Le premier ministre Charest a été élu et a, à ce titre, le droit de faire fi de son impopularité. Mais en tant que chef d'État, a-t-il le droit de laisser le discrédit et les allégations de corruption attaquer les fondements mêmes de la société québécoise et de ses représentants?


4 commentaires
  • Doris Brulotte - Abonnée 25 novembre 2010 01 h 55

    Démissionnons le Frisé!

    Voir ce que mérite ce grand homme d'état qui dort au "gaz de shisme"

    https://www.assnat.qc.ca/fr/exprimez-votre-opinion/petition/Petition-1123/index.html

    Participez en grand nombre!

    BT
    Québec

  • bourgeoisgentilhomme - Inscrit 25 novembre 2010 09 h 20

    Pourquoi les péquistes...

    Pourquoi doivent-ils toujours manquer de respect aux gens et insulter pour faire passer leurs opinions. Je suis intervenu sur un forum de la Presse avant hier. Et bien des gens d'allégeance péquiste m'ont traité d'innocent, de lâche etc. Pourtant, je vois peu de commentaires émanant de libéraux traiter ainsi leurs opposants. Cela doit être comme à l'Assemblée nationale où le président demande sans cesse aux péquistes de s'adresser à la présidence au lieu d'à leur vis-a-vis. Où quand ces mêmes péquistes crient tellement fort que nous devons baisser le son quand ils s'expriment. Franchement, voyez quel sorte de gouvernement cela fera.

  • Daniel Faucher - Inscrit 25 novembre 2010 10 h 43

    Et ce bon Libéral qui a apostrophé Amir Khadir?!

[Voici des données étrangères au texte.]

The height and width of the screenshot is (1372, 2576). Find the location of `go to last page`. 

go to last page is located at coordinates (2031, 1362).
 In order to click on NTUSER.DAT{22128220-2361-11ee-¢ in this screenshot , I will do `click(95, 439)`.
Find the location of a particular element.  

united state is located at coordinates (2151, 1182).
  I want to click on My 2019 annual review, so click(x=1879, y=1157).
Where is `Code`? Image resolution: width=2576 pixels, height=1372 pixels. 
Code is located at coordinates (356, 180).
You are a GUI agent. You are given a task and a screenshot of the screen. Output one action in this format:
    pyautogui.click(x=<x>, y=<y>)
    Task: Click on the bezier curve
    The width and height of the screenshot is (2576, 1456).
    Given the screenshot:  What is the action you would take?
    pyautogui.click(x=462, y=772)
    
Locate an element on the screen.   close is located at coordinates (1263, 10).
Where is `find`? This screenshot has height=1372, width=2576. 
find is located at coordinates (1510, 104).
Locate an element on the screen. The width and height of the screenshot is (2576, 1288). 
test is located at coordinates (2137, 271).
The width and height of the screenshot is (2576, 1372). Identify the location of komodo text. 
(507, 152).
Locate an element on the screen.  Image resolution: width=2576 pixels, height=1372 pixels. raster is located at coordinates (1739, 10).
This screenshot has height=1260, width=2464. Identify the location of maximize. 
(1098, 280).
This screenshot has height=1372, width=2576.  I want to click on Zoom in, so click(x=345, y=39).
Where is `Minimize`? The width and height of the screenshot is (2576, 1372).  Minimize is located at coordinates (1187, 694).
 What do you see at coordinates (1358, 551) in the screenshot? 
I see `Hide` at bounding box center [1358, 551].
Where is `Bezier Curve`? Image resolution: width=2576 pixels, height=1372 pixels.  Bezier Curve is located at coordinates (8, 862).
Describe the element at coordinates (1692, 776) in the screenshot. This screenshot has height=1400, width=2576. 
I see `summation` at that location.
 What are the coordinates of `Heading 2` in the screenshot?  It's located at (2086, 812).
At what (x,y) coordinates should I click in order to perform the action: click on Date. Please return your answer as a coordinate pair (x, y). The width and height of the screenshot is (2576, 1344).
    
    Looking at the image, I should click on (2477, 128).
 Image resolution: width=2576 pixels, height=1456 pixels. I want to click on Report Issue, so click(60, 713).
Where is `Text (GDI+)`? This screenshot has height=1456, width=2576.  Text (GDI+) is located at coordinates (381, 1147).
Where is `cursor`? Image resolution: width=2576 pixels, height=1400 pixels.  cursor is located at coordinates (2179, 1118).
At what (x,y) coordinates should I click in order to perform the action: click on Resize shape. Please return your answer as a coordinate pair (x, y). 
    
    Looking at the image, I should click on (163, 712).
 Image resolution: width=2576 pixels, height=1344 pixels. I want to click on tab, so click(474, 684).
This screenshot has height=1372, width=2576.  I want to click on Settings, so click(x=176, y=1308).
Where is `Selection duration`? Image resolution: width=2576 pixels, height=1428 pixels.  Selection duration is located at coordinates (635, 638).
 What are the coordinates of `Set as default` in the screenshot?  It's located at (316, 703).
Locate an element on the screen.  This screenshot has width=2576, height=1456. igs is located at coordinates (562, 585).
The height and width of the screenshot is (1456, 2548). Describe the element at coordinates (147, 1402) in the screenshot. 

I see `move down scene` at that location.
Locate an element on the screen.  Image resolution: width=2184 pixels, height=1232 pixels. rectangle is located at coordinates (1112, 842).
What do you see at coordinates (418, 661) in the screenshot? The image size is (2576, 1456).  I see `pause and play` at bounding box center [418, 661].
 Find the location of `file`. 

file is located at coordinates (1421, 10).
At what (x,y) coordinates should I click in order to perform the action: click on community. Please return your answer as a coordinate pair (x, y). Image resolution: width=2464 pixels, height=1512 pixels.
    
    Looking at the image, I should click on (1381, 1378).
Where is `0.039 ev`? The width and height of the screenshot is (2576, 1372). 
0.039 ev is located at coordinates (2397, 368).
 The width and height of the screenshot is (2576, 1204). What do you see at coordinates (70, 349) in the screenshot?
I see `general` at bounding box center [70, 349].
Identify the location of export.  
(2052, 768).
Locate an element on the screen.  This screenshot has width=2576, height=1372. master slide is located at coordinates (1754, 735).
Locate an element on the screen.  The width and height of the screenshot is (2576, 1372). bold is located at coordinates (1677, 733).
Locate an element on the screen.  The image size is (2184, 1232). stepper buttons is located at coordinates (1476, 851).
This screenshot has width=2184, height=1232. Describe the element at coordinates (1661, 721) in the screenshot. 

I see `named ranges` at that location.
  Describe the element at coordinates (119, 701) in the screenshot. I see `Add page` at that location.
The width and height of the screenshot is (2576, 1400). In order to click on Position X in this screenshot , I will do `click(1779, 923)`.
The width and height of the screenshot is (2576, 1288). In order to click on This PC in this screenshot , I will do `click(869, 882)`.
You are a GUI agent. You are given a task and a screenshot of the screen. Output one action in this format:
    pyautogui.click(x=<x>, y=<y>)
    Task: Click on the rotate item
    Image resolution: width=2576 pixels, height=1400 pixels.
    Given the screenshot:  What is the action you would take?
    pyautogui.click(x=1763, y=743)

    @ bourgeoisgentilhomme

    La vertu et le vice ne sont jamais que d'un seul côté... à moins d'avoir des oeillères. Si, dans des forums, certains vous traitent parfois d'«innocent», comme vous dites, c'est peut-être que vous courrez un peu après. Par ailleurs, je serais bien d'accord avec vous que le ton des débats à l'Assemblée nationale devrait changer... pour éviter, justement, qu'on ait sans cesse l'impression d'être dans un tribunal populaire. Ce sont des règles de fonctionnement qu'il faut revoir. À défaut de cela, la foire d'empoigne se trouve assez également répartie des deux côtés du parlement.

  • pasencorelui - Inscrit 25 novembre 2010 14 h 48

    et un peu de sinisme...

    L’intérêt commun ou l’intérêt personnel.  Justice et apparence de justice ou plutôt injustice et apparence d’injustice. Quelle importance ! Sachant que l’élection est gagnée, que les prochaines seront assurément perdues, quelle importance. Les gens sont dociles ou intéressés. Ils se plaignent sans poser de gestes ou ils profitent. Quelle importance… Une révolte serait importante mais elle n’aura pas lieu ! Voila l’importance !
     
    PS. Qui a parlé de partie politique monsieur le gentilhomme. Robert Bourassa était probablement un méchant Péquiste. Je vais vous aider, voici pour vous 2 pléonasmes : Bon et Libéral, Méchant et Péquiste ! Tout est résumé, pourquoi poursuivre la conversation.